One cannot talk for very long about international trade in grains and oilseeds without being reminded of the soybean embargo of 1973 and the Russian grain embargo of 1980 and their long term impact on U.S. agricultural exports. In a previous column, we talked about the impact of the embargo on Japan's investment in the Brazilian soybean industry, particularly in the Cerrados.

In the late 1960s with government stocks growing, we saw the deliberate elimination of stocks become a matter of U.S. farm policy. Just at the moment we reduced the stocks to the bottom, the U.S. experienced a surge in exports and the price rose dramatically. On June 27, 1973, the Nixon administration imposed an embargo on the export of U.S. soybeans. Seven years later, the Carter administration imposed an embargo on the Russians after their invasion of Afghanistan. The former, resulting from inadequate stocks to meet the needs of customers, has often been cited as the impetus for the growth of the Brazilian soybean industry while the second, using food as a weapon of foreign policy, has been blamed for the subsequent fall in U.S. grain and seed exports. In addition general embargos are currently in place for countries like, Cuba, Iran, Libya and North Korea.

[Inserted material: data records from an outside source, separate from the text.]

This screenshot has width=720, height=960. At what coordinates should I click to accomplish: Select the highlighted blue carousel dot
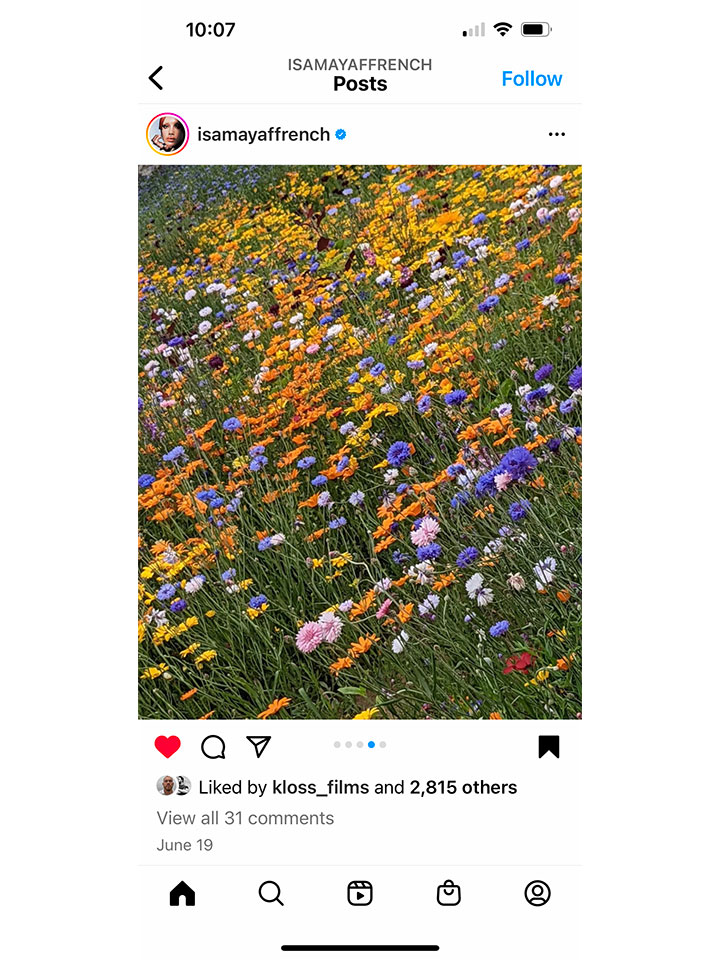pos(371,744)
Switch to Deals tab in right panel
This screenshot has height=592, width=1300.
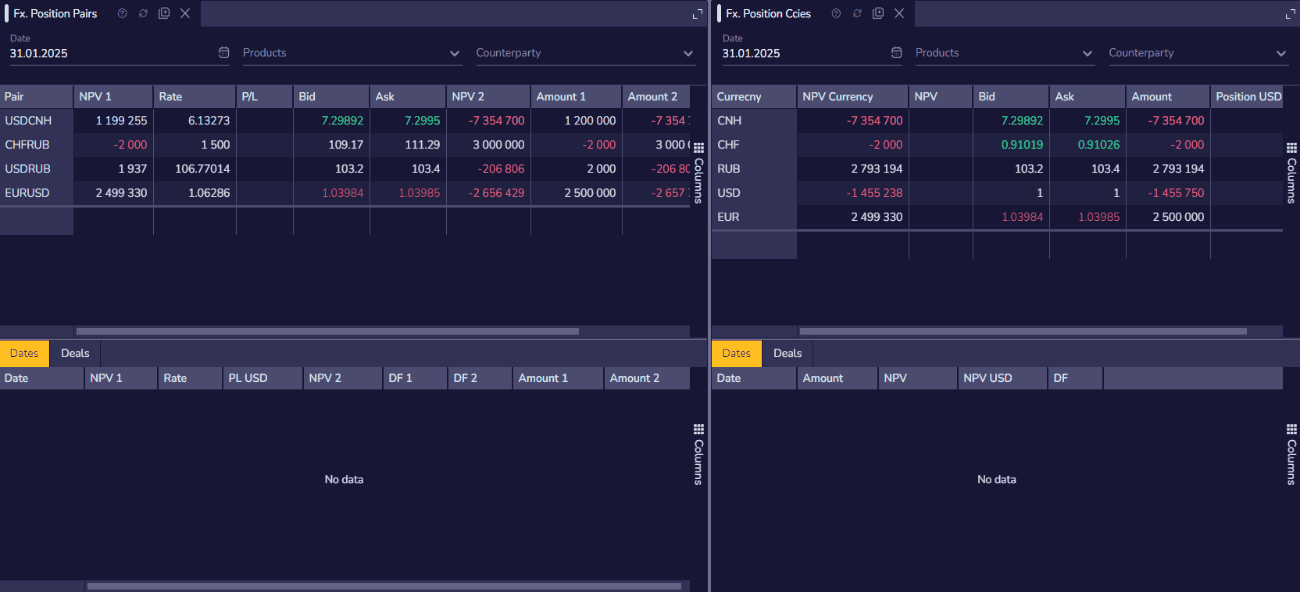(x=788, y=353)
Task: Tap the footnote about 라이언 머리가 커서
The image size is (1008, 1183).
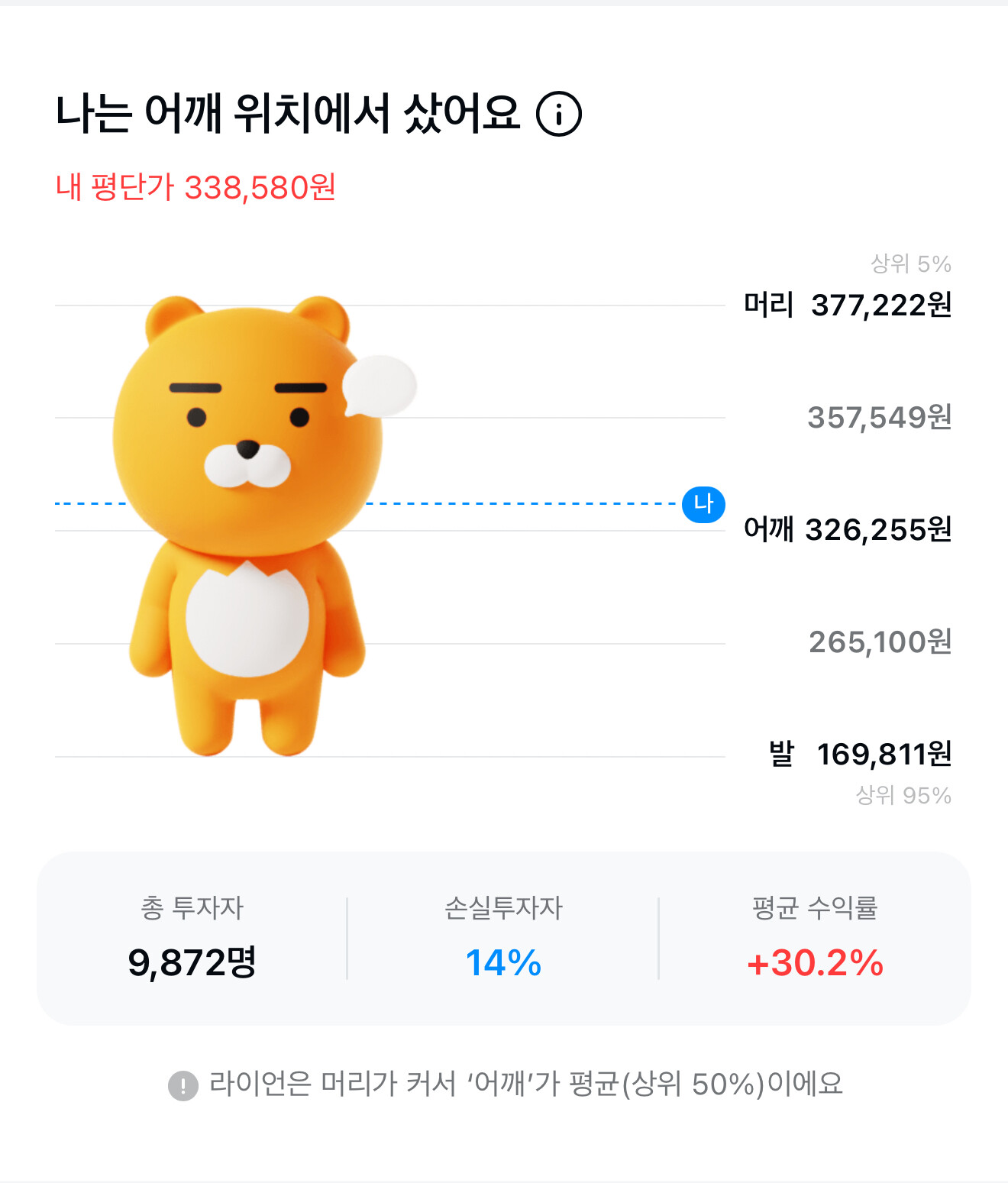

In a year like this one, with tight carry-over stocks, not unlike 1973, and a market that has seen the running of both the bulls and the bears, it makes sense to revisit those events and see if there are lessons that can be learned. This is especially true given the increased importance of international trade and international trade negotiations that have the potential to shape the agricultural policy landscape in the U.S.

Without the embargo, we would argue that Japanese money might not have flowed into the Cerrados and the growth of the Brazilian soybean industry might have proceeded at a slower pace. Undoubtedly the Cerrados would have been developed, but without Japanese development money and technology, it might have taken a longer time.

We should never forget that importing countries take the issue of food security very seriously. To draw on John F. Kennedy, it appears that Japan and many other countries are willing to "pay any price, bear any burden, meet any hardship" in order to ensure an adequate supply of food for their populace. Many nations consider food security in the same way that the U.S. considers military security. One of the interesting sidelights to the story of Japan and Brazilian soybeans is that in the end the Japanese still get the bulk of their soybeans from the U.S. It appears that the Japanese were less looking for a new supplier than an insurance policy. But what an impact Japan had nonetheless.

It seems to us that we run the risk of reliving all this in the future. With the extremely low ending stock levels following last year's crops, that possibility could have been a reality this year had the weather severely battered the yields of crops being harvested this fall. We lucked out. But one of these times we may not be so lucky.

Grain and oilseed producers may not see a problem here. Sky-rocketing crop prices seems like a good thing to crop producers. Yes, but. The but is that it reinforces the food security concerns that so often trump the economic considerations of countries faced with supporting domestic production or importing cheaper food from us.

There is nothing that intensifies the food security concerns of our export customers more than learning that their presumably dependable supplier of staples is fresh out.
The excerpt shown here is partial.